▶ [Stated problem 1]:
Answer these questions from the forum thread below about buying a Key West Hyatt timeshare, one answer per line:
(a) In which month does Trudy's family most often travel?
(b) According to IslandTime, how many Hyatt timeshare resorts are in Key West?
(c) How many points are July weeks worth?
▶ [Stated problem 2]:
Using the forum thread below about buying a Key West Hyatt timeshare, say whether each statement agrees with it. Answer yes or no, and quote the words that decide it.
(a) Trudy needs a three-bedroom unit.
(b) winnipiseogee has an affiliation with the owner of the linked website.
(c) IslandTime used the timeshare for the first time this past July.
▶ [Stated problem 3]: Update the forum thread below about buying a Key West Hyatt timeshare. Write out everything from "Follow this link" down to "been an anomaly.", with "ebay" changed to "Craigslist".

▶ [Provided passage]:
# Thinking of purchasing Key West Hyatt TS



## Trudyt623 (Sep 24, 2012)

Hello.  I am looking to purchase Hyatt TS in Key West but I am Confused about the season to purchase.  I understand that higher points are preferred (but may not be affordable).  Can someone explain how the seasons are traded? 

We will need a 2 br and will travel when kids are on break from school.  Most often we will travel in July.  

Thanks,

Trudy


----------



## bogey21 (Sep 24, 2012)

I think there are more than one Hyatt in Key West.  If so, make sure you know which one you are buying.

George


----------



## winnipiseogee (Sep 24, 2012)

Follow this link for a breakdown of the Keywest seasons and points for each of the various Hyatt resorts.  It takes a few minutes to understand but it lists everything you could want to tknow.

http://keywestfltimeshare.com/vacationpointchart.htm

I have no affiliation with the owner of the website nor do I suggest using them. I've just used their website for research when evaluating Key West timeshares on ebay.

As a side note have you tried renting at the various Hyatt properties down there?  Early on in our timesharing experience I thought about buying into the KeyWest area.  The only issue I had was that we were often able to rent the weeks (via ebay or the bbs here) for much cheaper than the MF).  Of course this was a few years ago when the recession was at its worst so it might have been an anomaly.


----------



## IslandTime (Sep 24, 2012)

There are three Hyatt timeshare resorts in Key West; we own a July week at Hyatt Sunset Harbor, which in my opinion is the best one as far as location goes.  As you will see on the chart, July weeks are worth 1400 points.  Many people will tell you to buy a week that's worth more points (I think I've seen 1800 and up recommended most frequently) because it will give you greater flexibility.  I agree with that, but in our case, it was more important for us to own a week we knew we could use.  My husband and I typically vacation in Key West three times a year, most often in the summer and fall.  Our sons work for a business that closes for a week every July, so the week we bought works perfectly for us.  

Have you visited Key West in July before?  People will tell you it's brutally hot there in the summer, so just something else to consider.  We have no problems with the heat or humidity in Key West, so it was a non-issue for us.  We just bought our timeshare last year and used it for the first time this past July after being frequent visitors to Key West for several years.  We LOVED our stay at Sunset Harbor and wish we'd bought there years ago!

▶ [Dataset content]:

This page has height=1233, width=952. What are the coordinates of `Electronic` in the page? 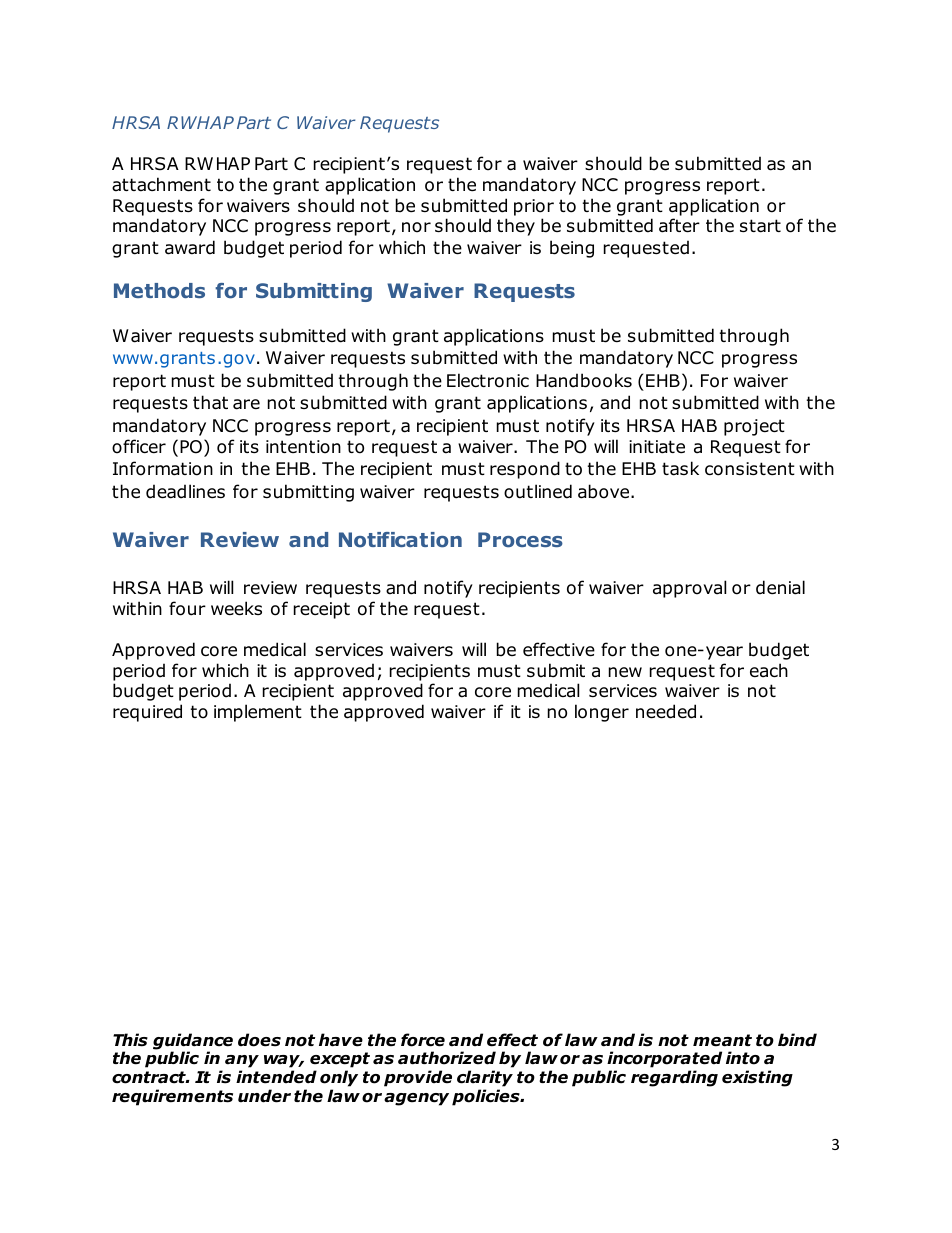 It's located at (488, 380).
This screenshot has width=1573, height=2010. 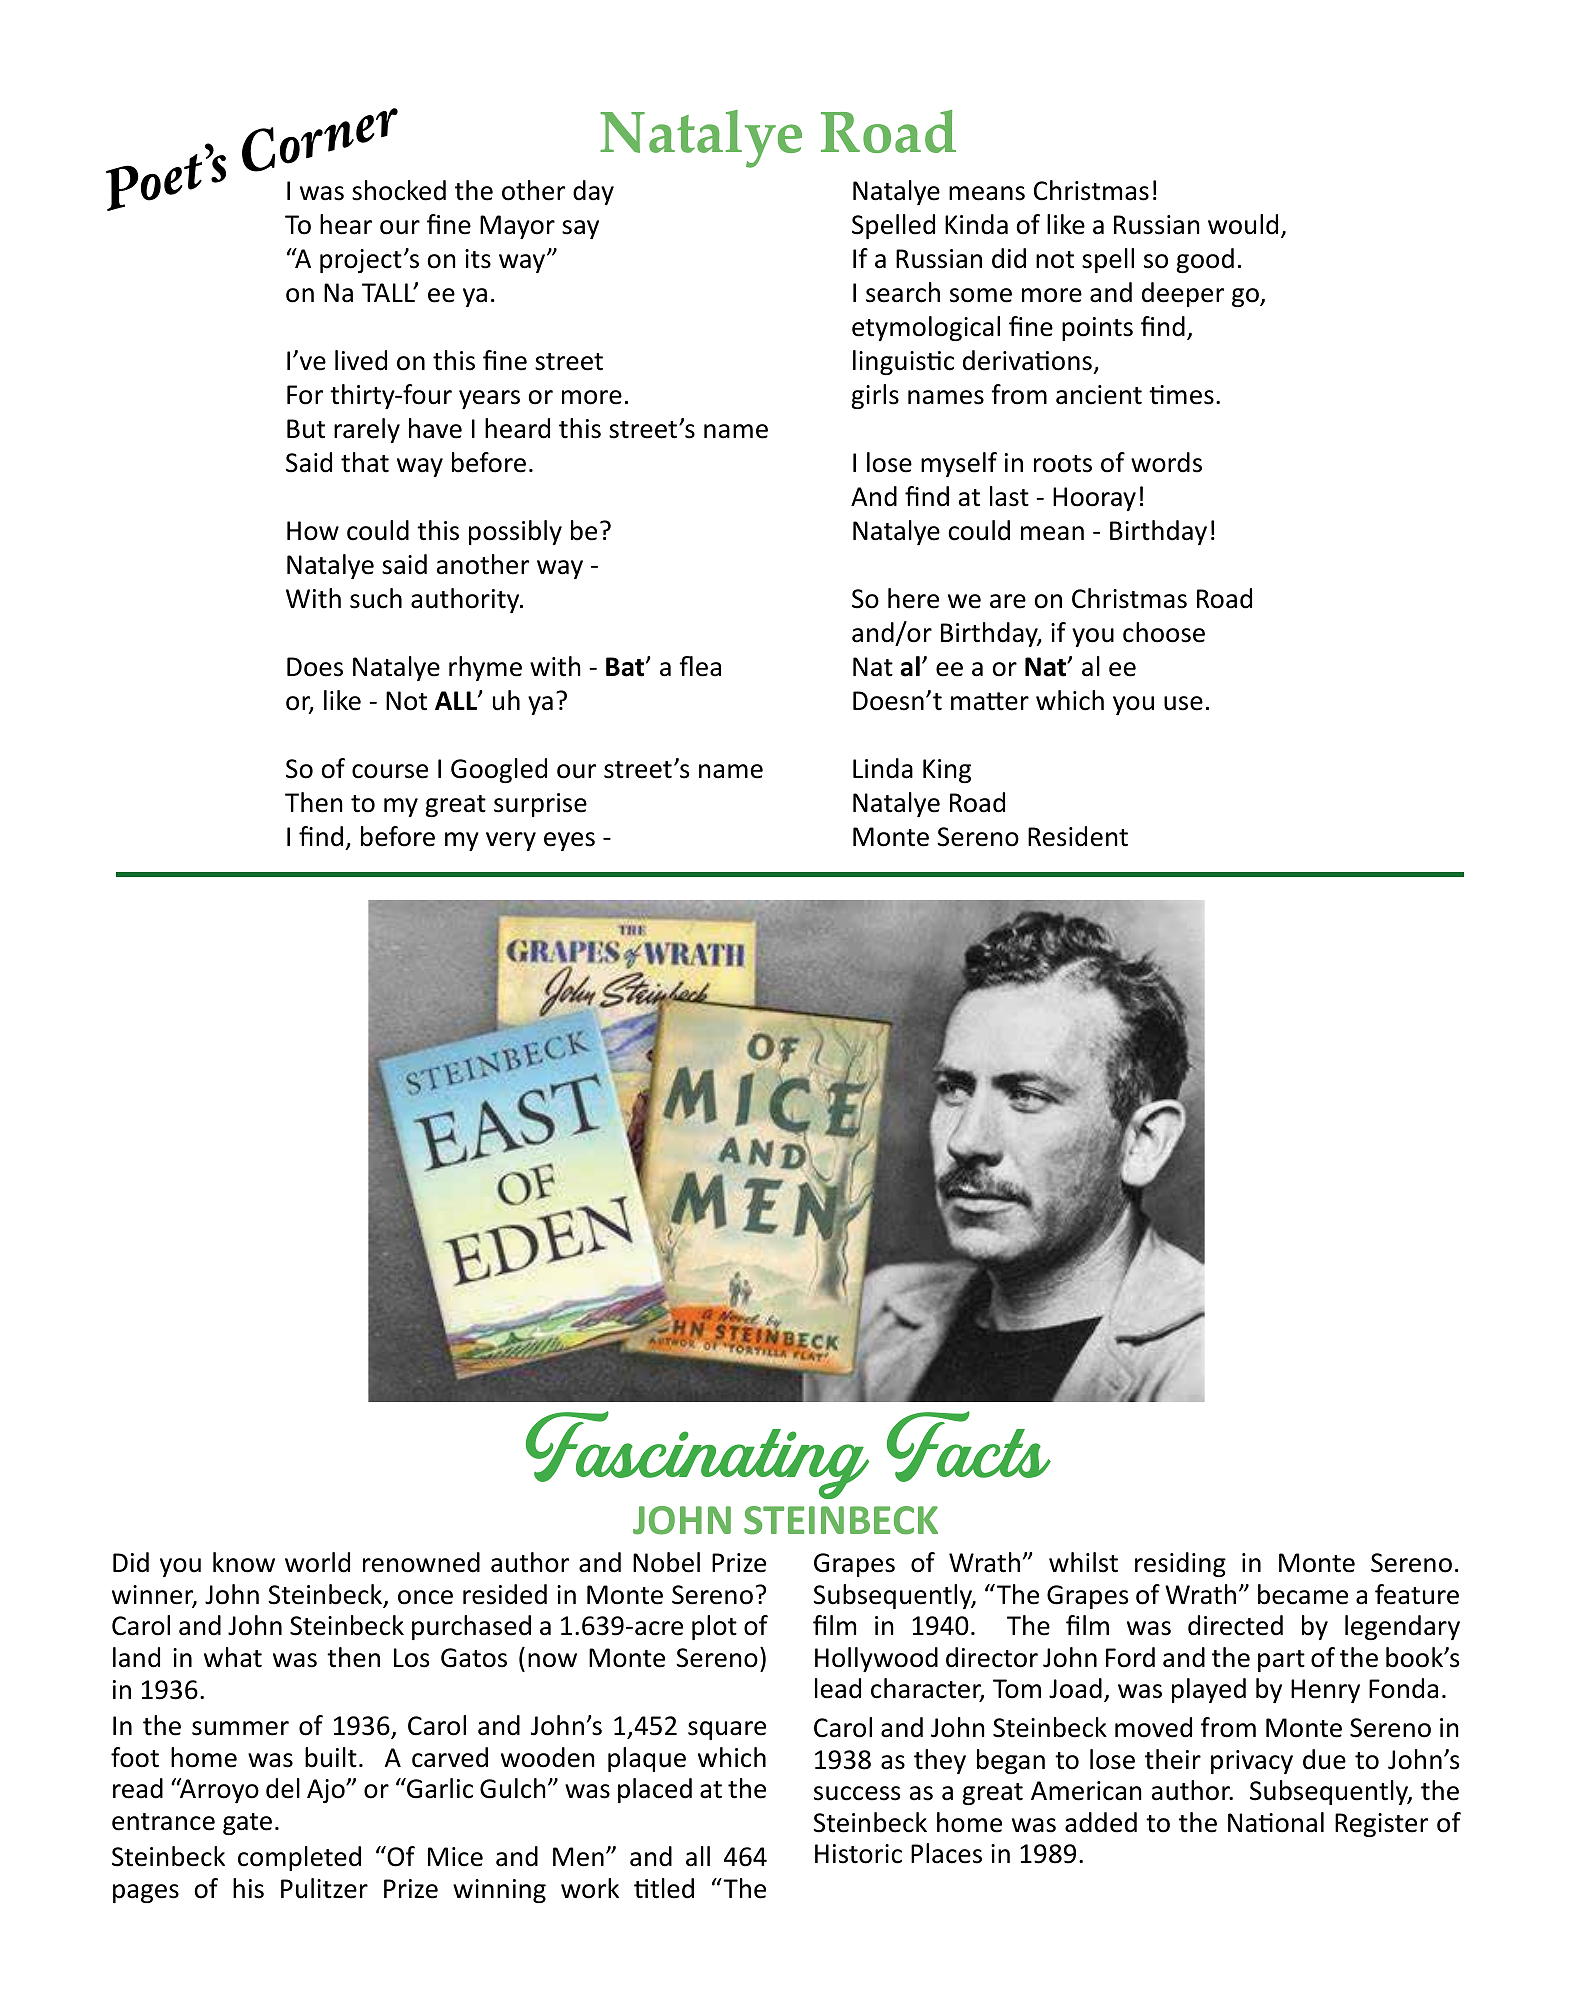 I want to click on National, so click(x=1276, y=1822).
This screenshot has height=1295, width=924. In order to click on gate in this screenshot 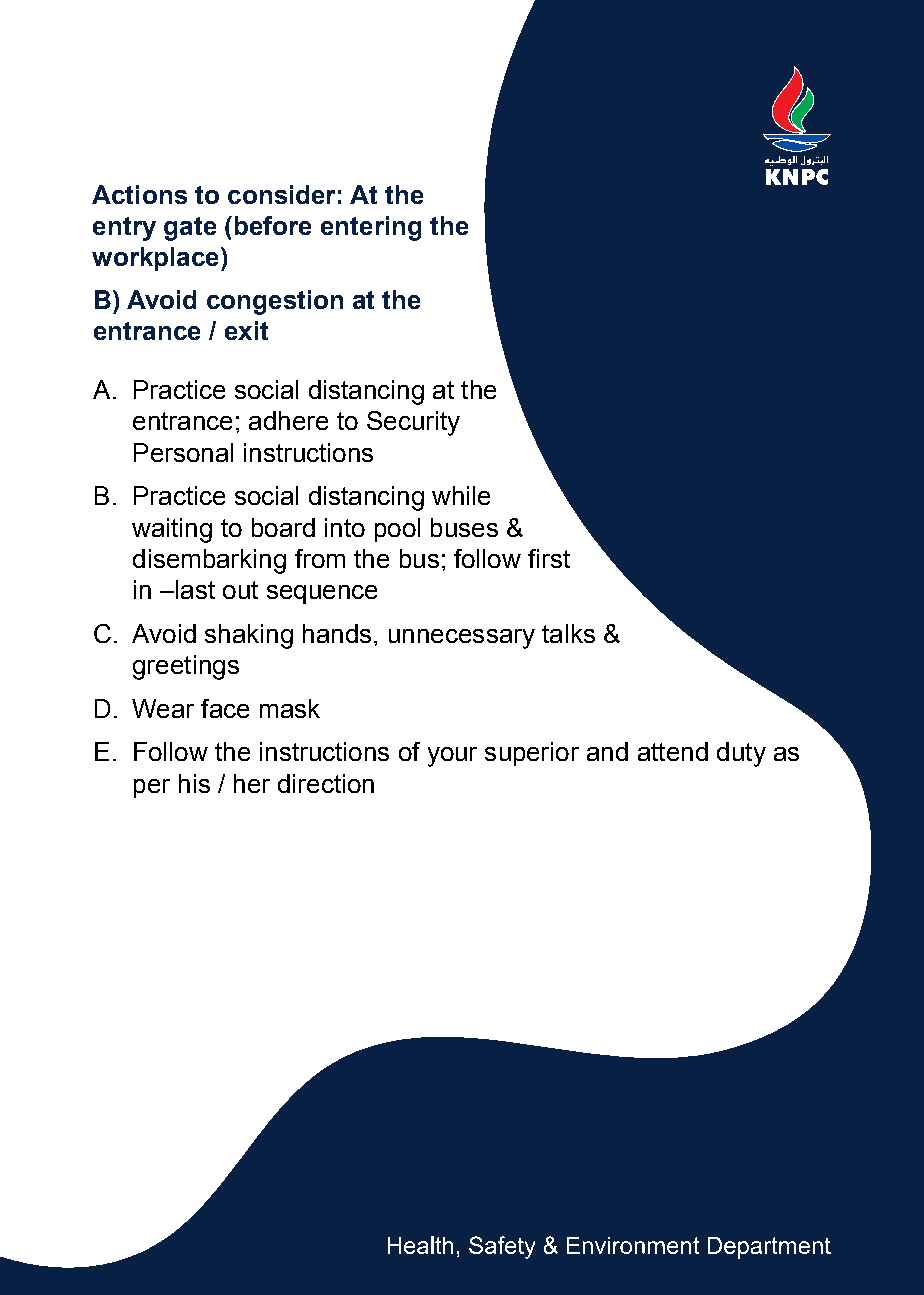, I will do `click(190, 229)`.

▶ [Task output 1]:
(a) July
(b) Three
(c) 1400 points

▶ [Task output 2]:
(a) No: "We will need a 2 br"
(b) No: "I have no affiliation with the owner of the website"
(c) Yes: "used it for the first time this past July"

▶ [Task output 3]:
Follow this link for a breakdown of the Keywest seasons and points for each of the various Hyatt resorts.  It takes a few minutes to understand but it lists everything you could want to tknow.

http://keywestfltimeshare.com/vacationpointchart.htm

I have no affiliation with the owner of the website nor do I suggest using them. I've just used their website for research when evaluating Key West timeshares on Craigslist.

As a side note have you tried renting at the various Hyatt properties down there?  Early on in our timesharing experience I thought about buying into the KeyWest area.  The only issue I had was that we were often able to rent the weeks (via Craigslist or the bbs here) for much cheaper than the MF).  Of course this was a few years ago when the recession was at its worst so it might have been an anomaly.